***** KUTIPAN TEKS

IMPLIKASI PAEDAGOGIS QS. AL-HASYR AYAT 18 TENTANG DASAR TEORI
EVALUASI PENDIDIKAN ISLAM
A.
Nilai-nilai
Paedagogis QS. Al-Hasyr ayat 18
Bila pendidikan dipandang sebagai suatu proses, maka
proses tersebut akan berakhir pada tercapainya tujuan akhir pendidikan. Suatu
tujuan yang hendak dicapai oleh pendidikan pada hakikatnya adalah perwujudan
dari nilai-nilai ideal yang terbentuk dalam pribadi manusia.
M. Arifin (2000:141) menjelaskan bahwa apa yang disebut
dengan nilai adalah suatu pola normative, yang membentuk tingkah laku yang
diinginkan bagi suatu sistem yang ada kaitannya dengan lingkungan sekitar tanpa
membedakan fungsi-fungsi bagiannya. Nilai lebih mengutamakan berfungsinya
pemeliharaan pola dari sistem sosial.
Dalam arti lain, Muhaimin dan Mujib mendefinisikan nilai
dengan konsepsi-konsepsi abstrak di dalam diri manusia atau masyarakat,
mengenai hal-hal yang dianggap baik, benar dan hal-hal yang dianggap buruk dan
salah.
Dari definisi di atas dapat disimpulkan bahwa nilai
adalah konsepsi-konsepsi abstrak sebagai suatu pola normative di dalam diri
manusia atau masyarakat, mengenai hal-hal yang dianggap baik, benar, dan
hal-hal yang dianggap buruk dan salah membentuk tingkah laku yang diinginkan
suatu sistem yang ada kaitannya dengan lingkungan sekitar tanpa membedakan
fungsi-fungsi bagiannya, sehingga nilai berfungsi sebagai pemeliharaan dari
sistem sosial.
Kehidupan manusia tidak terlepas dari nilai, dan nilai
itu selanjutnya perlu diinstitusikan. Institusi nilai yang terbaik adalah
melalui upaya pendidikan. Freeman Butt yang ditulis Muhaimin dan Mujib
menyatakan bahwa hakikat pendidikan adalah proses transformasi dari
internalisasi nilai, serta penyesuaian terhadap nilai (1993:124).

**********

- **PERINTAH A**:
Dalam kutipan tentang nilai-nilai paedagogis QS. Al-Hasyr ayat 18, melalui apa institusi nilai yang terbaik dilakukan?
Kutipan di atas tidak memiliki hubungan dengan daftar berikut.

***** DAFTAR TERSEDIA

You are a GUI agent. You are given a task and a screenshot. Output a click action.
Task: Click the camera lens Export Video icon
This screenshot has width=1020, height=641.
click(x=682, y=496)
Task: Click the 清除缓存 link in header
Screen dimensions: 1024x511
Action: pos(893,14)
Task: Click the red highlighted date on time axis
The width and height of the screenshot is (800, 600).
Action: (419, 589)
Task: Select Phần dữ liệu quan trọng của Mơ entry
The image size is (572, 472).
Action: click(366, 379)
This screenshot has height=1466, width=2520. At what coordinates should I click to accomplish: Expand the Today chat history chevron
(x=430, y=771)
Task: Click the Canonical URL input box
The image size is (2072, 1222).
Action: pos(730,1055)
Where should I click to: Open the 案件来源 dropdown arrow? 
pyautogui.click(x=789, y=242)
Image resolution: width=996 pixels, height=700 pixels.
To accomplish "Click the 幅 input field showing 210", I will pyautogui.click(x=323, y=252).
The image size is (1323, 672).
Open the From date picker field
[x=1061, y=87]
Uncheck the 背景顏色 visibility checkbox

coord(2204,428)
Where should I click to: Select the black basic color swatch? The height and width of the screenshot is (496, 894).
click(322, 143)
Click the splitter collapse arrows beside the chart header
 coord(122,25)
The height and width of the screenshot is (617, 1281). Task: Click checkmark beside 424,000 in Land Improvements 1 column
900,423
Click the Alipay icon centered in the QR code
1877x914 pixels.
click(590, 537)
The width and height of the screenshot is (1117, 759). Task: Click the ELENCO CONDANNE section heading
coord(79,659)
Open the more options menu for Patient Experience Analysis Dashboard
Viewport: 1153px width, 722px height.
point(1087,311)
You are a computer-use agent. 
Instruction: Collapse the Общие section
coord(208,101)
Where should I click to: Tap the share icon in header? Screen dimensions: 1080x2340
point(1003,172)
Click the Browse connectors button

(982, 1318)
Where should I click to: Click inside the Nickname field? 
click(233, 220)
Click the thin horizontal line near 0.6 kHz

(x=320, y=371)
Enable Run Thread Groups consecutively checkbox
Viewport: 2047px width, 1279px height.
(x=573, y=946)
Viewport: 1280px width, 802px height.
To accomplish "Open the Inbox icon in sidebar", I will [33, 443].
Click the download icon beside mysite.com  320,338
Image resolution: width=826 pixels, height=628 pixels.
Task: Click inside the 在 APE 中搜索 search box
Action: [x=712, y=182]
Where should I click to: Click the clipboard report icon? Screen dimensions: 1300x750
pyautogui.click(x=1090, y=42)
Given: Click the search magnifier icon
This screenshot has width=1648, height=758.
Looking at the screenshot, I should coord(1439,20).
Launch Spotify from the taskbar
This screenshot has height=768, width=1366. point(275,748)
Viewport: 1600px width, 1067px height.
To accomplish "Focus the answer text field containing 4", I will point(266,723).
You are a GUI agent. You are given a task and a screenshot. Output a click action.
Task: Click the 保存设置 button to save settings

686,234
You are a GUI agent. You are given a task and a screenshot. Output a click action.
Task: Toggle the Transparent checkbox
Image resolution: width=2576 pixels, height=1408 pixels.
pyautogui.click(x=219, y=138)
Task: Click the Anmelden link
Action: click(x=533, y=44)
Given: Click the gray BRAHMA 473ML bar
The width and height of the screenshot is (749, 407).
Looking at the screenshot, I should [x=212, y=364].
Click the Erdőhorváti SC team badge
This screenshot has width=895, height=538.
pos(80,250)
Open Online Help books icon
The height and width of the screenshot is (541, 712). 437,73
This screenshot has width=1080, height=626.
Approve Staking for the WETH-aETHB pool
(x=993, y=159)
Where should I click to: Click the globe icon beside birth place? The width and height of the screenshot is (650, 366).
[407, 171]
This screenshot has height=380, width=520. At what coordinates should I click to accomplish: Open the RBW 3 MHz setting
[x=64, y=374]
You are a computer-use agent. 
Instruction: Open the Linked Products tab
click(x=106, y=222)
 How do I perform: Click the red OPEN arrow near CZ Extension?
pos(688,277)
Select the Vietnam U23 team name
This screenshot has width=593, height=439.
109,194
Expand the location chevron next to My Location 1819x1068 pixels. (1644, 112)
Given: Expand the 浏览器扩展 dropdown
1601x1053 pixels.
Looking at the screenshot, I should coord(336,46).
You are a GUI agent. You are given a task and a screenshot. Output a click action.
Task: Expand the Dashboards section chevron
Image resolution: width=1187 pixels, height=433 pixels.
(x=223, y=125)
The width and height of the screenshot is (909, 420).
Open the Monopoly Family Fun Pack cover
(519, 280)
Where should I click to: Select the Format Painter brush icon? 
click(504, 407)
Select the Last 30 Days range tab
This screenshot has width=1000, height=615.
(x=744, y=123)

**********

- **PERINTAH B**:
Salin tanpa perubahan bagian daftar mulai dari baris yang memuat "The image size is (1323, 672)." sampai baris yang memuat "coord(122,25)", termasuk kedua baris batas tersebut.

- **PENYELESAIAN LENGKAP A**:
Melalui upaya pendidikan.

- **PENYELESAIAN LENGKAP B**:
The image size is (1323, 672).
Open the From date picker field
[x=1061, y=87]
Uncheck the 背景顏色 visibility checkbox

coord(2204,428)
Where should I click to: Select the black basic color swatch? The height and width of the screenshot is (496, 894).
click(322, 143)
Click the splitter collapse arrows beside the chart header
 coord(122,25)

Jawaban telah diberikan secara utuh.